▶ **REQUIRED WORK**:
Write out the entries below exactly as they stand. Skip every image.

START DATA FOR THE TASK

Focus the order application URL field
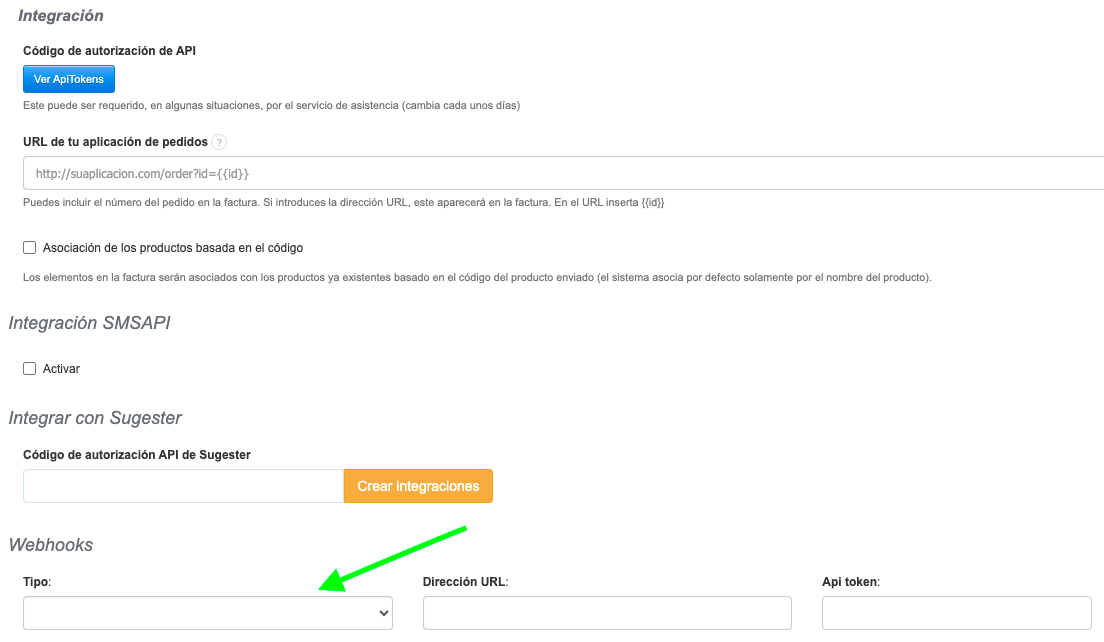 point(560,173)
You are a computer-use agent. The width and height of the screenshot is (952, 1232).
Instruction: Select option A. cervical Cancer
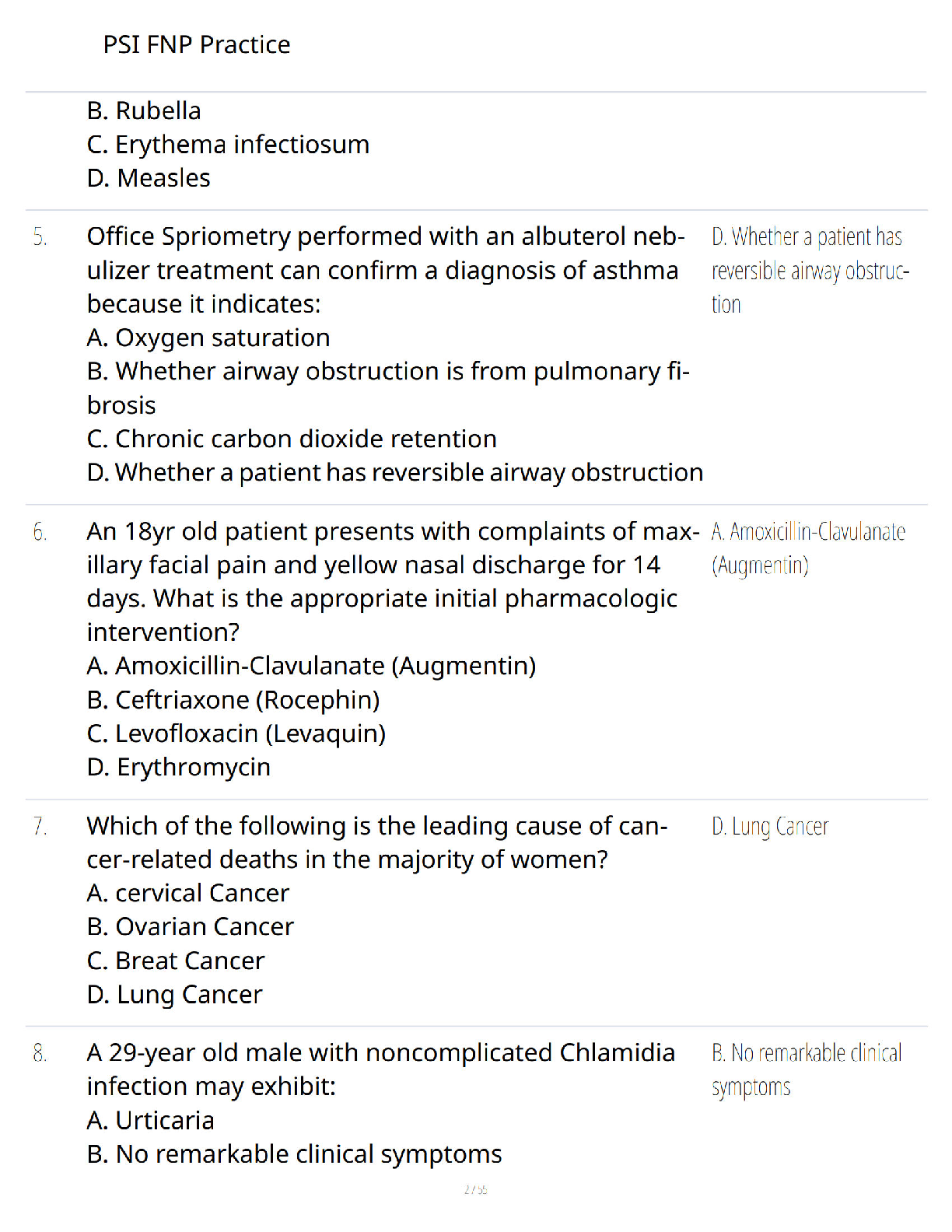pos(188,893)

END DATA FOR THE TASK

▶ **RESULT OF THIS TASK**:
Focus the order application URL field
 point(560,173)
You are a computer-use agent. The width and height of the screenshot is (952, 1232).
Instruction: Select option A. cervical Cancer
pos(188,893)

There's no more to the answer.